Forty-one percent of venture capital firms responding to a National Venture Capital Association and Deloitte survey said their limited partners requested details about their firms' diversity, equity and inclusion in the past 12 months, compared with 36% in 2018, according to survey results released in March.
While it is too early to measure the impact of these inquiries on venture capital firms, Mr. Samson said he is seeing some signs of change.
"We see them (venture capital firms) make hires that are diverse...directly correlated to questions asked by LPs why their fund is structured a certain way," Mr. Samson said.
Even clients that do not have a diverse manager program are asking harder questions, he said. "There's been an excuse for a long time that it is hard to hire senior people that are diverse," Mr. Samson said. "That excuse is not working anymore."
The protests and the Black Lives Matter movement of 2020 accelerated the adoption by some asset owners of diversity, equity and inclusion as "not just a question in due diligence but one of the more important questions in diligence," he said.
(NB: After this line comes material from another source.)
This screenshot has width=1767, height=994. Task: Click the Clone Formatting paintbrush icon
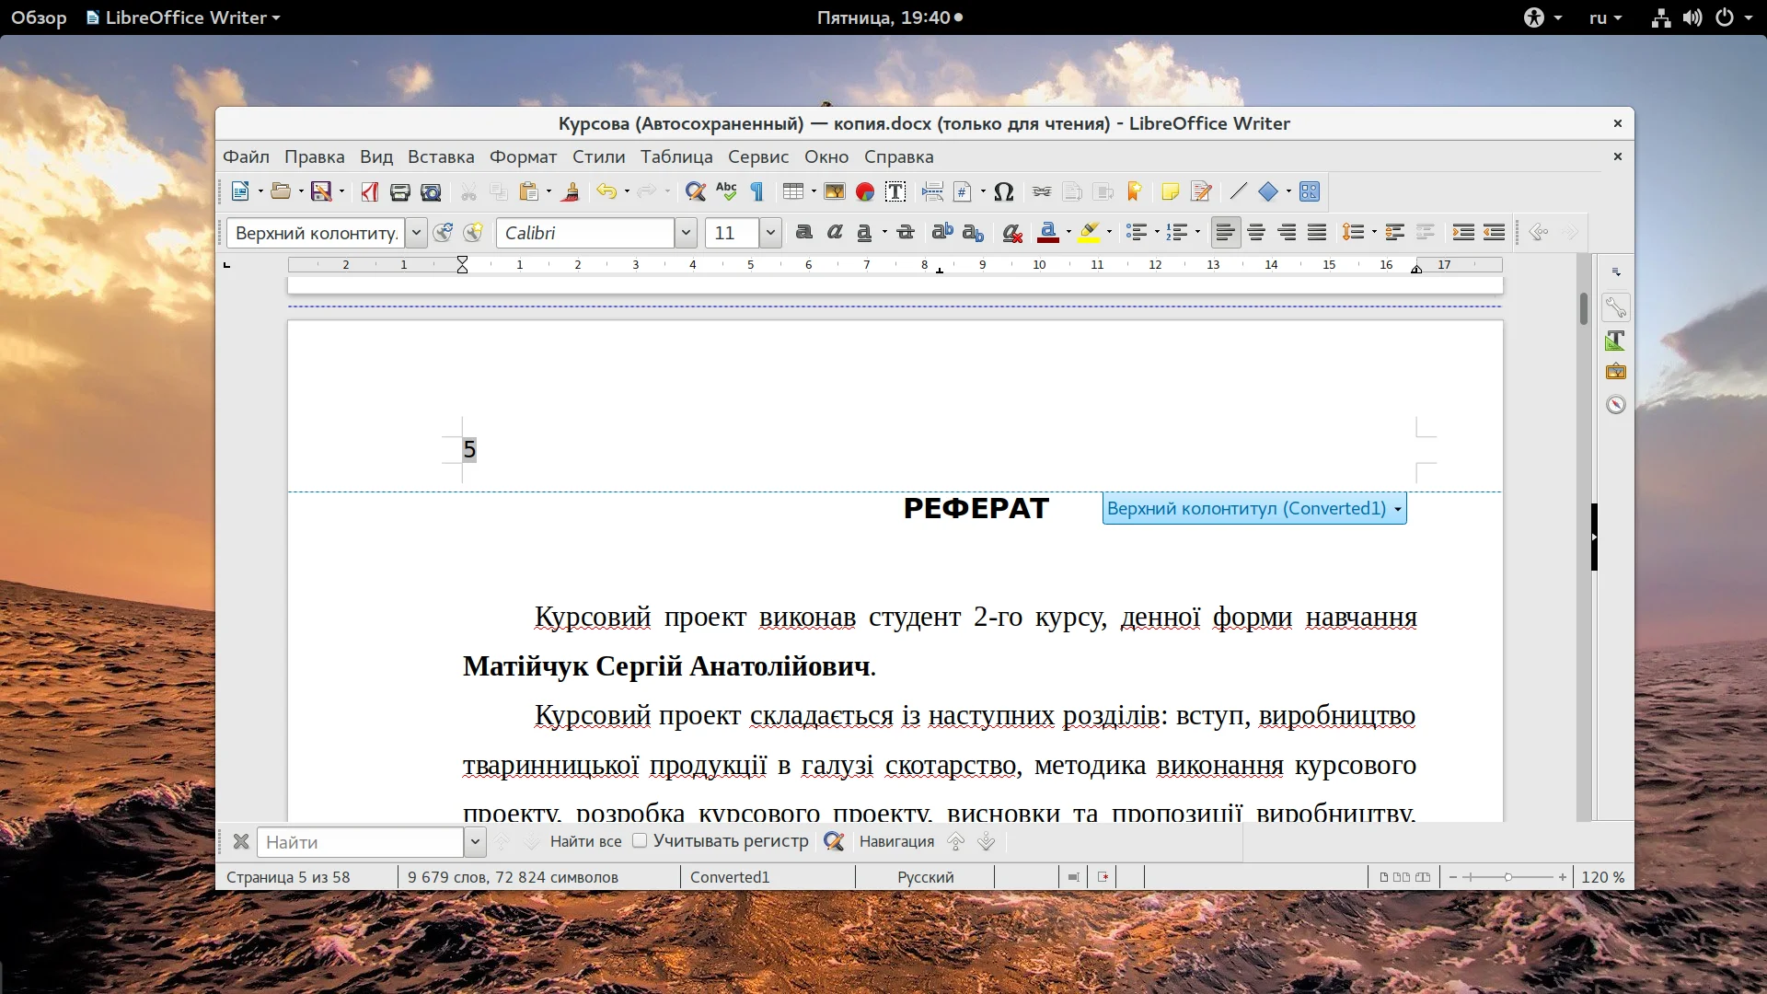tap(571, 191)
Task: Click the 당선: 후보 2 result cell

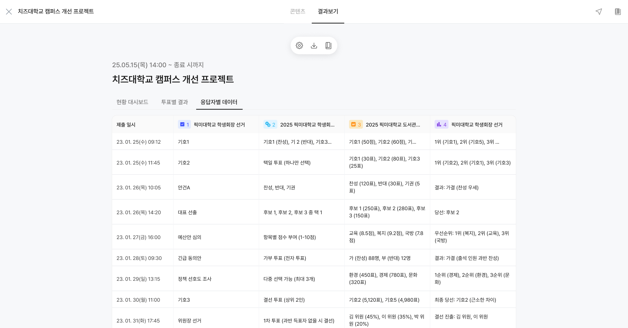Action: (x=446, y=212)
What's more, there is increasing evidence of a "diversity premium" in that diverse teams can produce higher returns than less diverse ones, Mr. Samson said. Valuations are so high that looking for deals with a "diverse lens" presents an opportunity to invest in overlooked assets, he said.
There are many venture capital firms owned by women and minorities that are outside the typical list of brand-name venture capital firms "that are performing and producing great returns," said Brandon Zeigler, a director on the impact investment team at OCIO firm Global Endowment Management, Charlotte, N.C. "Do you want to dig deeper, go outside the usual network and find groups that are doing meaningful work?"
Over the past three years, GEM has increased its investment with managers led by diverse teams tenfold across asset classes, by making changes to how and where the firm seeks new talented managers, he said.
"Our networks are more inclusive," he said.
GEM also has been building relationships with other LPs to exchange information on finding diverse-owned managers, tips and lessons learned, and pushing for change, Mr. Zeigler said.
GEM has $12 billion in assets under management.